O rap faz parte da cultura “hip hop”, importada dos Estados Unidos na década de 1970, uma espécie de guarda-chuva de manifestações artísticas das populações marginalizadas. No Brasil, encontrou paisagem ideal para hibridismos e reapropriações. É inspirador ver em “AmarElo” o casamento entre o rap e o samba, por exemplo. Mais do que isso: com sua música, Emicida rompe todas as fronteiras do rap e abre parcerias com a MPB, o rock, o pop e tudo o que vier, desde que sirva para a afirmação de uma manifestação plural, escondida nas entrelinhas oficiais da historiografia brasileira.

É de abraçar a alma as homenagens feitas durante o documentário a figuras da estatura do exímio baterista Wilson das Neves, da militante e intelectual Lélia Gonzalez, da atriz Ruth de Souza e dos precursores do Movimento Negro Unificado que, em 1978, em plena ditadura civil-militar, enfrentaram a repressão policial e, do lado de fora do Teatro Municipal, denunciaram o racismo e o caráter violento da sociedade brasileira.

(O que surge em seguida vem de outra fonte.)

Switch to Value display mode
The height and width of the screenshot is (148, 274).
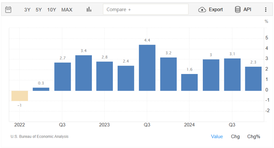tap(217, 137)
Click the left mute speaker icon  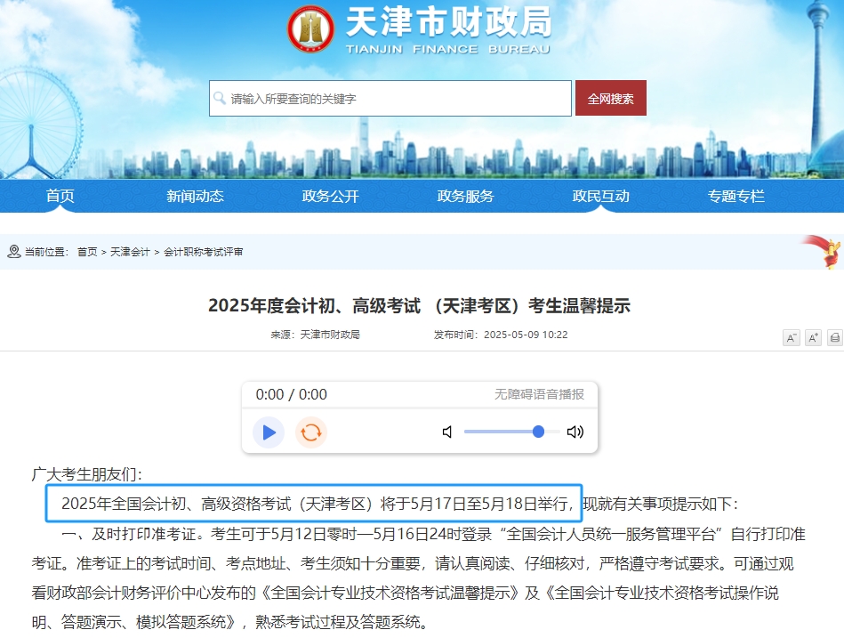(x=446, y=431)
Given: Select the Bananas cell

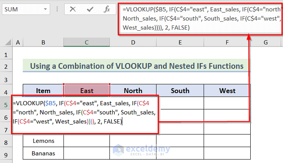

Emicida confessa que deseja tocar a alma de todo irmão que um dia pensou não ter uma, haja vista a falsa história de superioridade de brancos contra não brancos no Brasil e no mundo. O rap antropofágico de Emicida entrelaça classe, gênero e raça, fala para indígenas, mulheres e transsexuais: orienta-se, portanto, pelo máximo que inclui, nunca pelo mínimo que exclui.

“AmarElo” não é uma opção a mais no catálogo da Netflix. Trata-se, para dizer pouco, de uma grande e obrigatória aula de história do Brasil.